Available via WBshop.com’s Warner Archive
Warner, Drama, $18.95 DVD, NR.
Stars Peter Graves, Mala Powers, Chuck Connors.
1957.
Inspired by one of those Saturday Evening Post exposés that captured my imagination as a kid, this obscure-to-me undercover sleuth melodrama opens with a Fed investigator (Peter Graves during his TV “Fury” days) flopping in a trucker’s rooming house to ascertain just who supplied amphetamines to the driver we’ve seen drive his rig off the road amid a seeing-double frenzy in the movie’s opening scene.
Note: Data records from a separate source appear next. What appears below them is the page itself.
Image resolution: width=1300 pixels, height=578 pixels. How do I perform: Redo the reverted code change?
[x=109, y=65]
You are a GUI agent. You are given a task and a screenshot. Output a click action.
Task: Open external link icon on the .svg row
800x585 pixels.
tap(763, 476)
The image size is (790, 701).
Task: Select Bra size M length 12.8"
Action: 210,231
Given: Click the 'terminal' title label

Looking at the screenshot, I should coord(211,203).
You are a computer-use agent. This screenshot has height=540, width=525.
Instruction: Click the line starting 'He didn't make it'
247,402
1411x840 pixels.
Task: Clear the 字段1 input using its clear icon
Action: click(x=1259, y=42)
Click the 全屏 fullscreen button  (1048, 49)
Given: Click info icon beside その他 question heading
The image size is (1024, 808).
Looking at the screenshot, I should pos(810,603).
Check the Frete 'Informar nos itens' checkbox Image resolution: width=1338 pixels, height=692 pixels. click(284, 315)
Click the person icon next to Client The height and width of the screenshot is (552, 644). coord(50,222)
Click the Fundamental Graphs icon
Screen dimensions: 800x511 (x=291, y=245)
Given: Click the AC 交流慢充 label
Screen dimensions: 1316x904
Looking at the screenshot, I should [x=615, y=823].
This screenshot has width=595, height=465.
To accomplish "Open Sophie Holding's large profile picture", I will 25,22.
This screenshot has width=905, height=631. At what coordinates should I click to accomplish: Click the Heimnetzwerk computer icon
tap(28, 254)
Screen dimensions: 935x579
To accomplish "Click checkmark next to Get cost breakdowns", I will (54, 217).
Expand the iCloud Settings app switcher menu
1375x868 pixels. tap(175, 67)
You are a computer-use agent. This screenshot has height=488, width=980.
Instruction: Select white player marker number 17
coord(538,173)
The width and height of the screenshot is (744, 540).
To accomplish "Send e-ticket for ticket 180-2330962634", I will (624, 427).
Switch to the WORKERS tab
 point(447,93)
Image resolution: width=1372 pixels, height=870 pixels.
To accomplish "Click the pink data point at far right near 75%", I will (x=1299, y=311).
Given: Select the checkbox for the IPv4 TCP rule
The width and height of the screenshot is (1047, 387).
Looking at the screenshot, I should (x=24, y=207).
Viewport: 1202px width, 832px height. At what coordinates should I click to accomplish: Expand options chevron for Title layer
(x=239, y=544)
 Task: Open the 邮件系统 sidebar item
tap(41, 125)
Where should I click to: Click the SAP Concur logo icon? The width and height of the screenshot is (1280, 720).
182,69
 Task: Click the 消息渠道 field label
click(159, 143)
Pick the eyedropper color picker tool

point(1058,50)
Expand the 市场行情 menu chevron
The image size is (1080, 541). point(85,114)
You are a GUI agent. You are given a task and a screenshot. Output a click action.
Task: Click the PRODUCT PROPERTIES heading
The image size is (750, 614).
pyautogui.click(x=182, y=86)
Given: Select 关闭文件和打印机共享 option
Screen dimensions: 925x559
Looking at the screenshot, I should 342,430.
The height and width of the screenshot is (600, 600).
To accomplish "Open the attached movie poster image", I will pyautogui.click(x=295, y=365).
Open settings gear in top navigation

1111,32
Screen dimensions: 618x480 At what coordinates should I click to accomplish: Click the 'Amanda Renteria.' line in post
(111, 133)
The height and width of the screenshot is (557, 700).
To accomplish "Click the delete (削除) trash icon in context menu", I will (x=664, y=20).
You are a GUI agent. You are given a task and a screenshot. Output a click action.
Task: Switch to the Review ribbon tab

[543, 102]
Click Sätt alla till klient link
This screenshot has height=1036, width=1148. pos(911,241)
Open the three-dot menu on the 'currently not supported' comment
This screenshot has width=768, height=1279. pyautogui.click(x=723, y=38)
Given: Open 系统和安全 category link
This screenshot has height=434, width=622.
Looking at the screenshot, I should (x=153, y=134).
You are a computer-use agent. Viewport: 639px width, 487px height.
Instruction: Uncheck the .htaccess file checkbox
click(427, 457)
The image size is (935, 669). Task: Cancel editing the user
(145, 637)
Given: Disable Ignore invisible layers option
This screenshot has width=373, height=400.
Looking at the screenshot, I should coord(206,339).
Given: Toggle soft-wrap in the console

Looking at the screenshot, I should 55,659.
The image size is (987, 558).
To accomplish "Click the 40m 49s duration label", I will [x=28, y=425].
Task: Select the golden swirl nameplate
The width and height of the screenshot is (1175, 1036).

The hottie who runs the place is played by Mala Powers, who was good-looking enough in those days to have played Roxanne in the screen version of Cyrano de Bergerac that won José Ferrer the 1950 Oscar for best actor. There’s also a truck stop waitress (Merry Anders) who lives out back; she knows something of what’s going on but not enough (for a while) to give Graves much help, despite the insistence of his questioning, not just with her but also with all of his work colleagues. The oddest of these latter balls is a be-bop-ster played by Chuck Connors just a year before TV’s “The Rifleman.” Connors may have played only one game for the Brooklyn Dodgers (albeit a few more for the Cubs) in his MLB career — but he got further in acting than Experiment in Terror’s Don Drysdale, whose own brief acting career included an appearance on … “The Rifleman.” This is an incestuous week, isn’t it?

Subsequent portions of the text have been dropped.